Data for the task =>
━━━━━━━━━━━━━━━━━━━━━━━━━━━━━━

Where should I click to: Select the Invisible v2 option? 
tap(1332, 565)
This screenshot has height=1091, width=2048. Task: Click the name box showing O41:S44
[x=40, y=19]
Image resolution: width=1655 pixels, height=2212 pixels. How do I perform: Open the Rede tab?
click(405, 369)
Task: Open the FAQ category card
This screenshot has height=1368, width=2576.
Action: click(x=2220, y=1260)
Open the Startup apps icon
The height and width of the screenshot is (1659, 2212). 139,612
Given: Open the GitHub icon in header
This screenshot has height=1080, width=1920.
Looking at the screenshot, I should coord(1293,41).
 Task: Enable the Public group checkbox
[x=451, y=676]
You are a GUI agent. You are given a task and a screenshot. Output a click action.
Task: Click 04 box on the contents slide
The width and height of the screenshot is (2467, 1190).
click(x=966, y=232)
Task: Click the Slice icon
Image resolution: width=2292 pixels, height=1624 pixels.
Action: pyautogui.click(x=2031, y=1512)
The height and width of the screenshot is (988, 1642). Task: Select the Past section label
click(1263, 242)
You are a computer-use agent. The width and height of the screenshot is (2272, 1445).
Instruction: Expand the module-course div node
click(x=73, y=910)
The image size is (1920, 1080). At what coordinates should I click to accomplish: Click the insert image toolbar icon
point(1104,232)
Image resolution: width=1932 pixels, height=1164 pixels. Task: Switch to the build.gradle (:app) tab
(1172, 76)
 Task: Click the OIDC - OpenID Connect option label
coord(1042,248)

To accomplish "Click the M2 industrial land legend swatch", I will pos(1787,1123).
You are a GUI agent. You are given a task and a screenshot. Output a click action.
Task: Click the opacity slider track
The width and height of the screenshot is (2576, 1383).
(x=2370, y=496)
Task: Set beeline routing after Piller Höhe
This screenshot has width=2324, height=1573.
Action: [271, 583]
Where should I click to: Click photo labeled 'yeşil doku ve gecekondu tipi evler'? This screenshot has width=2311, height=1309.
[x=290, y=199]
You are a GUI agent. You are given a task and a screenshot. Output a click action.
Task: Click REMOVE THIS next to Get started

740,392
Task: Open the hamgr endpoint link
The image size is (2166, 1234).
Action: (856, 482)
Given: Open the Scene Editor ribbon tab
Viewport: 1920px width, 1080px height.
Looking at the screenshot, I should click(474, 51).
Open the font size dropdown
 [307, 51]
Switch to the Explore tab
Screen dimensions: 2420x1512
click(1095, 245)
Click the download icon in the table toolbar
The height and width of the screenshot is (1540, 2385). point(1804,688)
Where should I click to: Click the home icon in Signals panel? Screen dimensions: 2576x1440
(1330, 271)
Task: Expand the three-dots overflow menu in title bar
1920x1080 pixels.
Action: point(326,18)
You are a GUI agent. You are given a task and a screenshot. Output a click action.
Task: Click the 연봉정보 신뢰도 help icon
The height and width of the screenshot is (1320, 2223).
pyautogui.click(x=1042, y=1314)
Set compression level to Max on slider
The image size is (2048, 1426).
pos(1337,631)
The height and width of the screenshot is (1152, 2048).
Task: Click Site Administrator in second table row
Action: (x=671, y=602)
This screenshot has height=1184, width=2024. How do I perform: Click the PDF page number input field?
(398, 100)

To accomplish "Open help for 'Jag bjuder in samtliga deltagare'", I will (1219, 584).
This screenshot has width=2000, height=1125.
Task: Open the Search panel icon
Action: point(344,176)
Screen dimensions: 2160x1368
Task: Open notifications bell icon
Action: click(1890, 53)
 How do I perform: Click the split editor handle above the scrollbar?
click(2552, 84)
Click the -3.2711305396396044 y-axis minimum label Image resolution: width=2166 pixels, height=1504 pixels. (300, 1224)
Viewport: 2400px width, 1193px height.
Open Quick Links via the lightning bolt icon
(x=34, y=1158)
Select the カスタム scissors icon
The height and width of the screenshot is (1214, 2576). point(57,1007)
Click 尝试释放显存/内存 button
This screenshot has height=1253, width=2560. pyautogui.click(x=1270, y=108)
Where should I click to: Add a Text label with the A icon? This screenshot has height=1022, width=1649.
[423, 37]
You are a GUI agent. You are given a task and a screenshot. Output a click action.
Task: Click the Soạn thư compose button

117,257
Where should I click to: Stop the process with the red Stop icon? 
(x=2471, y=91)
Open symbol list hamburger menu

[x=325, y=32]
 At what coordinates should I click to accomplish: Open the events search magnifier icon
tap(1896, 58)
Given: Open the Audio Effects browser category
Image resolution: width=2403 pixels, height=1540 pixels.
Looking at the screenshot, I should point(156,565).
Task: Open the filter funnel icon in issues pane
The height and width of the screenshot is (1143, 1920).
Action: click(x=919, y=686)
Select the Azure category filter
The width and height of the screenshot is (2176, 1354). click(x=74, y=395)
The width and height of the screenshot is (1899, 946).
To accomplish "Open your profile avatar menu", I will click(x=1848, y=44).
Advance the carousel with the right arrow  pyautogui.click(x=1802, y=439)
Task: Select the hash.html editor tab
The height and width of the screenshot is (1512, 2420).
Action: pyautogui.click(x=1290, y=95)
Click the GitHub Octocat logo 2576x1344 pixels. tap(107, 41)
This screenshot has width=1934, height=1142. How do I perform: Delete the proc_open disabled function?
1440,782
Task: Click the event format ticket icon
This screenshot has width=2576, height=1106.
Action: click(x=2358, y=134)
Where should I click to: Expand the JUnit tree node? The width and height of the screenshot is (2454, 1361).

━━━━━━━━━━━━━━━━━━━━━━━━━━━━━━

Required action =>
Each line from the one containing "This screenshot has width=2576, height=1106." to the end of the listing above must be printed exactly, and no other line may appear.

Answer to the exercise =>
This screenshot has width=2576, height=1106.
Action: click(x=2358, y=134)
Where should I click to: Expand the JUnit tree node? The width and height of the screenshot is (2454, 1361).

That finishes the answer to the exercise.